Records shown
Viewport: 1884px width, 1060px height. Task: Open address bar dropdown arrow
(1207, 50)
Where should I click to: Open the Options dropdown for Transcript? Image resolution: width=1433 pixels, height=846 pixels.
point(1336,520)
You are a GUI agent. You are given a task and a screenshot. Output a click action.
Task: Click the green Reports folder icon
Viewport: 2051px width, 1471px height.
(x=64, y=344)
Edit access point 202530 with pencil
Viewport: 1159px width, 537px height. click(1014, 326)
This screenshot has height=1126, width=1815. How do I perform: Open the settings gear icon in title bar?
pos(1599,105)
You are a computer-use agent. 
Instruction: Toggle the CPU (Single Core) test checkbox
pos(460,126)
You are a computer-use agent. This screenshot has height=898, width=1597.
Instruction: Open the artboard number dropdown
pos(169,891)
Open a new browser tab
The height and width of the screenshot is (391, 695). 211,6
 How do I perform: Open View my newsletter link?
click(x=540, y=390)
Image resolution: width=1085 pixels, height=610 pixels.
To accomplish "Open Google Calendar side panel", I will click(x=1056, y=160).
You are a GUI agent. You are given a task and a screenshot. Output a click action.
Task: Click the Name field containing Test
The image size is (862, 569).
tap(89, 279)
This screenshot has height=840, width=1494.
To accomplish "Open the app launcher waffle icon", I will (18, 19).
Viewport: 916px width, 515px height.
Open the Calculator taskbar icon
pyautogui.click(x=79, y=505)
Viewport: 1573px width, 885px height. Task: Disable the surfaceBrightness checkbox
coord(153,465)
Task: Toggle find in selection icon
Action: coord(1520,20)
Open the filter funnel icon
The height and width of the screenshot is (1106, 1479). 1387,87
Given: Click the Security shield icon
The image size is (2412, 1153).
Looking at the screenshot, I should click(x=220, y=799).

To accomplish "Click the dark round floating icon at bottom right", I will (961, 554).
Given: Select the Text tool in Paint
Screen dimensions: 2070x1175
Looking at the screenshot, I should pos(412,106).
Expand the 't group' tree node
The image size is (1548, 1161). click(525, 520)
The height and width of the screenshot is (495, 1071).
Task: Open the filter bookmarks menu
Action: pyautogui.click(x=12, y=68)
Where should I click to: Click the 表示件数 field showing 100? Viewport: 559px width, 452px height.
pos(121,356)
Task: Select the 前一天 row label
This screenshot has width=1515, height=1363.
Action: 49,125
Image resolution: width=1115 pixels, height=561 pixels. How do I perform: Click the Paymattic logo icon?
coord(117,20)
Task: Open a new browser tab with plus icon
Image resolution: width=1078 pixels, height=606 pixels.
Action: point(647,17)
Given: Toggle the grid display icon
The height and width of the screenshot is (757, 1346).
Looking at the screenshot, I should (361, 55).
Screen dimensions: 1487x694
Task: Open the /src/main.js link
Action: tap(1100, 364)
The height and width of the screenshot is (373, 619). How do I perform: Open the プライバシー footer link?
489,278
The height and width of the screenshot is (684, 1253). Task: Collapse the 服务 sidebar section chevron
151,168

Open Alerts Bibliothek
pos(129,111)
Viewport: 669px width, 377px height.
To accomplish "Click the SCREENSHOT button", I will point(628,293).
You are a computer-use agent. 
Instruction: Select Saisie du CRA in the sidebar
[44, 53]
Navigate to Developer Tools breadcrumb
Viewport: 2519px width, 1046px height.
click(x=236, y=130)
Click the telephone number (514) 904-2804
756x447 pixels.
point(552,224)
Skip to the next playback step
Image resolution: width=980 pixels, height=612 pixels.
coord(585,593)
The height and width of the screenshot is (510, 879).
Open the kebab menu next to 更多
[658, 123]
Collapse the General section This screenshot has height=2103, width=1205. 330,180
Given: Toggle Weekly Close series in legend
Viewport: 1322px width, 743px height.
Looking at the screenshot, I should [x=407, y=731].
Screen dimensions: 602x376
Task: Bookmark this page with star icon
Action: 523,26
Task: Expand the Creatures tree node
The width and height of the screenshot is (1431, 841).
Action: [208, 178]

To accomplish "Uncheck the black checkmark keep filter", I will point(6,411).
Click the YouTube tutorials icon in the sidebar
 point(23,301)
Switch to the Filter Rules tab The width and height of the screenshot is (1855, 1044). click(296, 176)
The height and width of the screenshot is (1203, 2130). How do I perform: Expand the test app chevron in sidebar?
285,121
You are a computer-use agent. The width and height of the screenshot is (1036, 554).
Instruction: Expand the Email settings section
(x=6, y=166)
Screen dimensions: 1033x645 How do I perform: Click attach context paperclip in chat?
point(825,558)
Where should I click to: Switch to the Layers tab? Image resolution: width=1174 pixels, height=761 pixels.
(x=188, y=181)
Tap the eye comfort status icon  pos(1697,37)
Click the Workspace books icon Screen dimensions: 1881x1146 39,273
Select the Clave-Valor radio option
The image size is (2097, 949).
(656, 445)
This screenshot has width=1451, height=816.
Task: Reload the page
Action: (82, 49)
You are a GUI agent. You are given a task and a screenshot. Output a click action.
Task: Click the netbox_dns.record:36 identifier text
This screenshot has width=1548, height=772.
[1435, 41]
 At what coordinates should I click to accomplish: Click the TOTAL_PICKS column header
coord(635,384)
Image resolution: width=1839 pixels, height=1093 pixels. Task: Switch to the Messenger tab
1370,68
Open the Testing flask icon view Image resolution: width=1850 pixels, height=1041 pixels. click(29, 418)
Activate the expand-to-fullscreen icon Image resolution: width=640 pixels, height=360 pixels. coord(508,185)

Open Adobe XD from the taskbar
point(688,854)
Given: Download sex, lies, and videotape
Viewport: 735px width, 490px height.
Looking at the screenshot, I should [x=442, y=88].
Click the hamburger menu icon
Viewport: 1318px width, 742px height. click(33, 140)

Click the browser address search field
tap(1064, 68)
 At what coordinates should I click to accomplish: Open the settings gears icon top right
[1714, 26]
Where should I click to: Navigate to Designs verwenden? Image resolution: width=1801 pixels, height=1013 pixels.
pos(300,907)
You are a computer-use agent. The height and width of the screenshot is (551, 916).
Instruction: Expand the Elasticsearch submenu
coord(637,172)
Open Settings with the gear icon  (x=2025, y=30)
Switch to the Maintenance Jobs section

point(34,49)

Your objective
Copy the material above so that it matches line for line.

Expected output
Viewport: 1884px width, 1060px height. Task: Open address bar dropdown arrow
(1207, 50)
Where should I click to: Open the Options dropdown for Transcript? Image resolution: width=1433 pixels, height=846 pixels.
point(1336,520)
You are a GUI agent. You are given a task and a screenshot. Output a click action.
Task: Click the green Reports folder icon
Viewport: 2051px width, 1471px height.
(x=64, y=344)
Edit access point 202530 with pencil
Viewport: 1159px width, 537px height. click(1014, 326)
This screenshot has height=1126, width=1815. How do I perform: Open the settings gear icon in title bar?
pos(1599,105)
You are a computer-use agent. 
Instruction: Toggle the CPU (Single Core) test checkbox
pos(460,126)
You are a computer-use agent. This screenshot has height=898, width=1597.
Instruction: Open the artboard number dropdown
pos(169,891)
Open a new browser tab
The height and width of the screenshot is (391, 695). 211,6
 How do I perform: Open View my newsletter link?
click(x=540, y=390)
Image resolution: width=1085 pixels, height=610 pixels.
To accomplish "Open Google Calendar side panel", I will click(x=1056, y=160).
You are a GUI agent. You are given a task and a screenshot. Output a click action.
Task: Click the Name field containing Test
The image size is (862, 569).
tap(89, 279)
This screenshot has height=840, width=1494.
To accomplish "Open the app launcher waffle icon", I will (18, 19).
Viewport: 916px width, 515px height.
Open the Calculator taskbar icon
pyautogui.click(x=79, y=505)
Viewport: 1573px width, 885px height. Task: Disable the surfaceBrightness checkbox
coord(153,465)
Task: Toggle find in selection icon
Action: coord(1520,20)
Open the filter funnel icon
The height and width of the screenshot is (1106, 1479). 1387,87
Given: Click the Security shield icon
The image size is (2412, 1153).
Looking at the screenshot, I should click(x=220, y=799).

To accomplish "Click the dark round floating icon at bottom right", I will (961, 554).
Given: Select the Text tool in Paint
Screen dimensions: 2070x1175
Looking at the screenshot, I should pos(412,106).
Expand the 't group' tree node
The image size is (1548, 1161). click(525, 520)
The height and width of the screenshot is (495, 1071).
Task: Open the filter bookmarks menu
Action: pyautogui.click(x=12, y=68)
Where should I click to: Click the 表示件数 field showing 100? Viewport: 559px width, 452px height.
pos(121,356)
Task: Select the 前一天 row label
This screenshot has width=1515, height=1363.
Action: 49,125
Image resolution: width=1115 pixels, height=561 pixels. How do I perform: Click the Paymattic logo icon?
coord(117,20)
Task: Open a new browser tab with plus icon
Image resolution: width=1078 pixels, height=606 pixels.
Action: point(647,17)
Given: Toggle the grid display icon
The height and width of the screenshot is (757, 1346).
Looking at the screenshot, I should (361, 55).
Screen dimensions: 1487x694
Task: Open the /src/main.js link
Action: tap(1100, 364)
The height and width of the screenshot is (373, 619). How do I perform: Open the プライバシー footer link?
489,278
The height and width of the screenshot is (684, 1253). Task: Collapse the 服务 sidebar section chevron
151,168

Open Alerts Bibliothek
pos(129,111)
Viewport: 669px width, 377px height.
To accomplish "Click the SCREENSHOT button", I will point(628,293).
You are a computer-use agent. 
Instruction: Select Saisie du CRA in the sidebar
[44, 53]
Navigate to Developer Tools breadcrumb
Viewport: 2519px width, 1046px height.
click(x=236, y=130)
Click the telephone number (514) 904-2804
756x447 pixels.
point(552,224)
Skip to the next playback step
Image resolution: width=980 pixels, height=612 pixels.
coord(585,593)
The height and width of the screenshot is (510, 879).
Open the kebab menu next to 更多
[658, 123]
Collapse the General section This screenshot has height=2103, width=1205. 330,180
Given: Toggle Weekly Close series in legend
Viewport: 1322px width, 743px height.
Looking at the screenshot, I should [x=407, y=731].
Screen dimensions: 602x376
Task: Bookmark this page with star icon
Action: 523,26
Task: Expand the Creatures tree node
The width and height of the screenshot is (1431, 841).
Action: [208, 178]

To accomplish "Uncheck the black checkmark keep filter", I will point(6,411).
Click the YouTube tutorials icon in the sidebar
 point(23,301)
Switch to the Filter Rules tab The width and height of the screenshot is (1855, 1044). click(296, 176)
The height and width of the screenshot is (1203, 2130). How do I perform: Expand the test app chevron in sidebar?
285,121
You are a computer-use agent. The width and height of the screenshot is (1036, 554).
Instruction: Expand the Email settings section
(x=6, y=166)
Screen dimensions: 1033x645 How do I perform: Click attach context paperclip in chat?
point(825,558)
Where should I click to: Switch to the Layers tab? Image resolution: width=1174 pixels, height=761 pixels.
(x=188, y=181)
Tap the eye comfort status icon  pos(1697,37)
Click the Workspace books icon Screen dimensions: 1881x1146 39,273
Select the Clave-Valor radio option
The image size is (2097, 949).
(656, 445)
This screenshot has width=1451, height=816.
Task: Reload the page
Action: (82, 49)
You are a GUI agent. You are given a task and a screenshot. Output a click action.
Task: Click the netbox_dns.record:36 identifier text
This screenshot has width=1548, height=772.
[1435, 41]
 At what coordinates should I click to accomplish: Click the TOTAL_PICKS column header
coord(635,384)
Image resolution: width=1839 pixels, height=1093 pixels. Task: Switch to the Messenger tab
1370,68
Open the Testing flask icon view Image resolution: width=1850 pixels, height=1041 pixels. click(29, 418)
Activate the expand-to-fullscreen icon Image resolution: width=640 pixels, height=360 pixels. coord(508,185)

Open Adobe XD from the taskbar
point(688,854)
Given: Download sex, lies, and videotape
Viewport: 735px width, 490px height.
Looking at the screenshot, I should [x=442, y=88].
Click the hamburger menu icon
Viewport: 1318px width, 742px height. click(33, 140)

Click the browser address search field
tap(1064, 68)
 At what coordinates should I click to accomplish: Open the settings gears icon top right
[1714, 26]
Where should I click to: Navigate to Designs verwenden? Image resolution: width=1801 pixels, height=1013 pixels.
pos(300,907)
You are a computer-use agent. The height and width of the screenshot is (551, 916).
Instruction: Expand the Elasticsearch submenu
coord(637,172)
Open Settings with the gear icon  (x=2025, y=30)
Switch to the Maintenance Jobs section

point(34,49)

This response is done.